» Problem requirements: Would you retype, word for word, the line with "Click the Goal Setting cell" and each line after it to the end of the entries below, leaving the pictures out?

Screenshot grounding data
━━━━━━━━━━━━━━━━

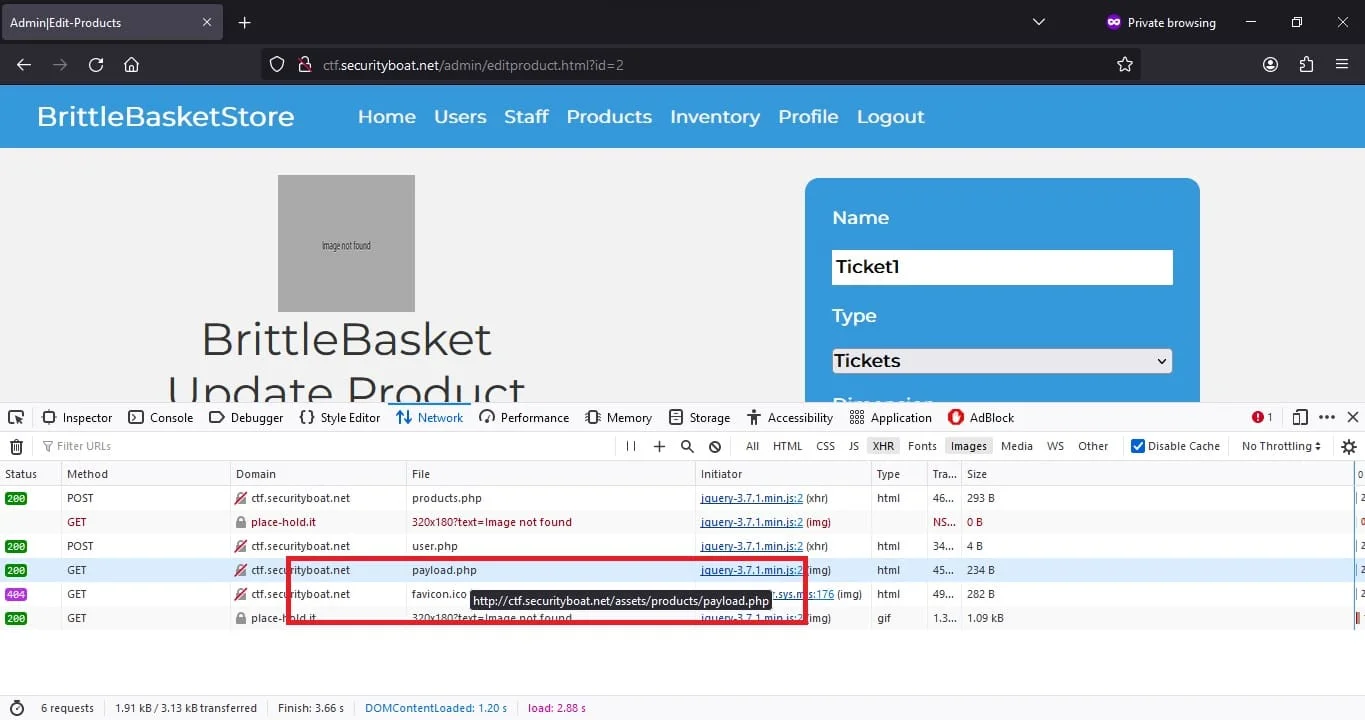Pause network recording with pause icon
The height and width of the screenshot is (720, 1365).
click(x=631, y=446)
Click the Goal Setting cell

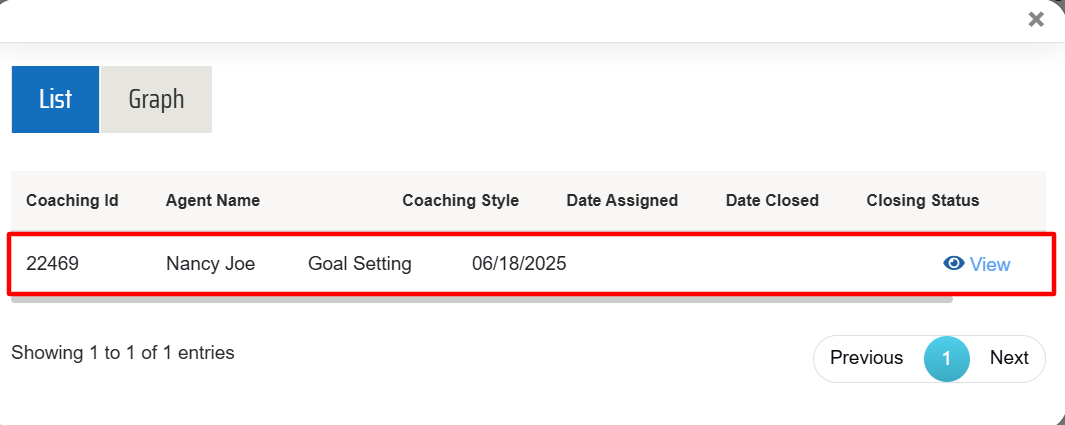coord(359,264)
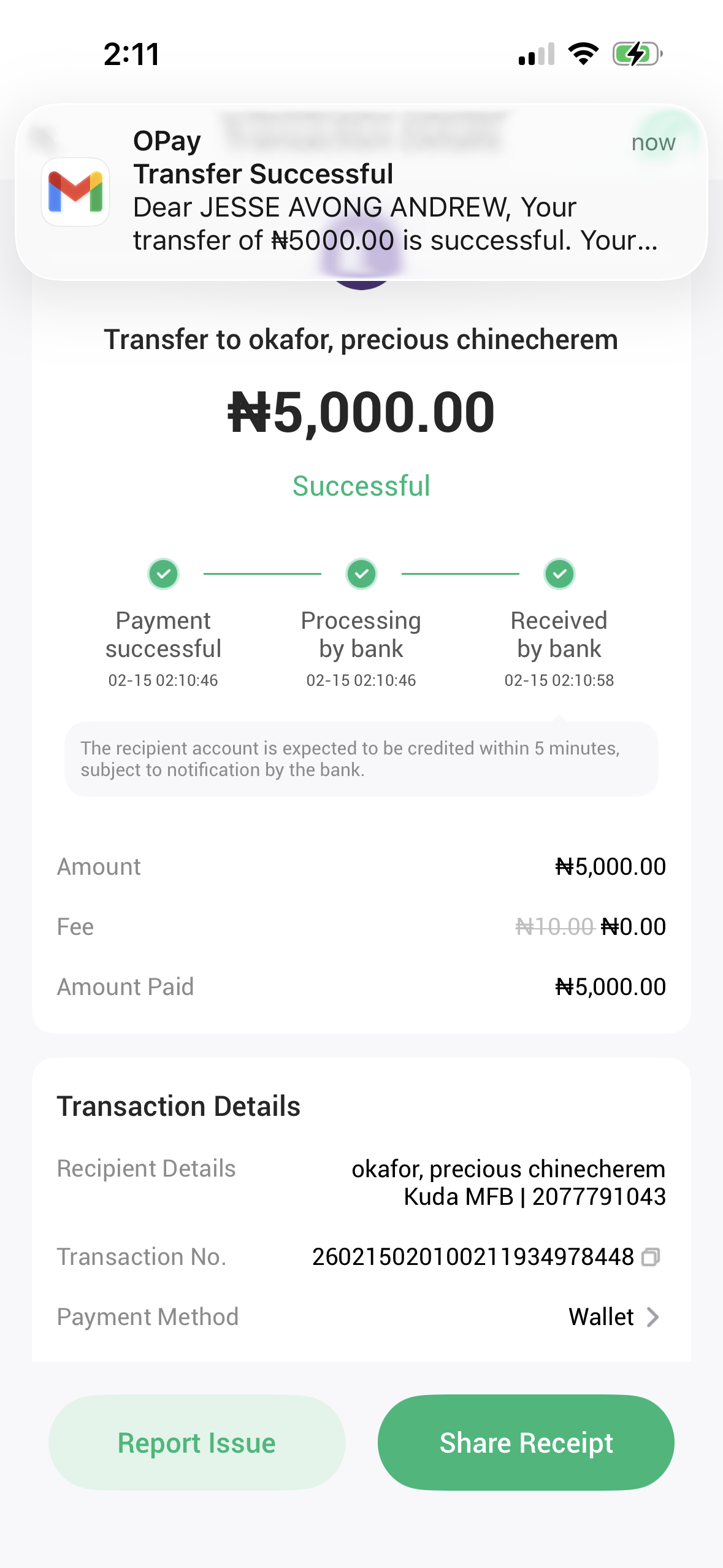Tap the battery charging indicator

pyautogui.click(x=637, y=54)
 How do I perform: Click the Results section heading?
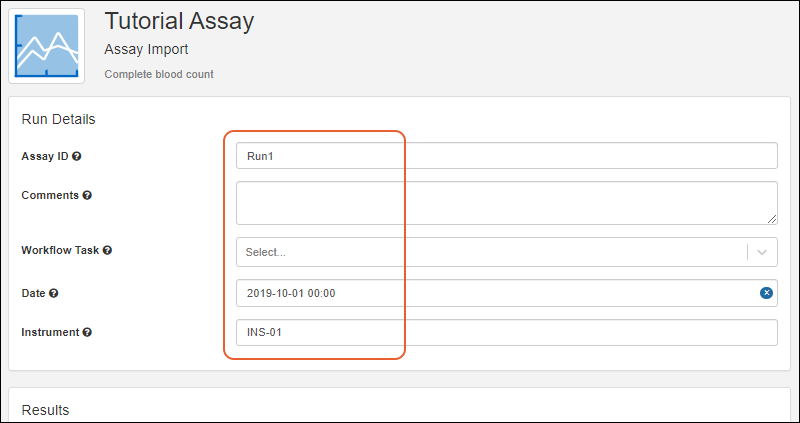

━━━━━━━━━━━━━━━━

» Answer area:
Click the Goal Setting cell

coord(359,264)
Tap the battery charging indicator

pyautogui.click(x=637, y=54)
 How do I perform: Click the Results section heading?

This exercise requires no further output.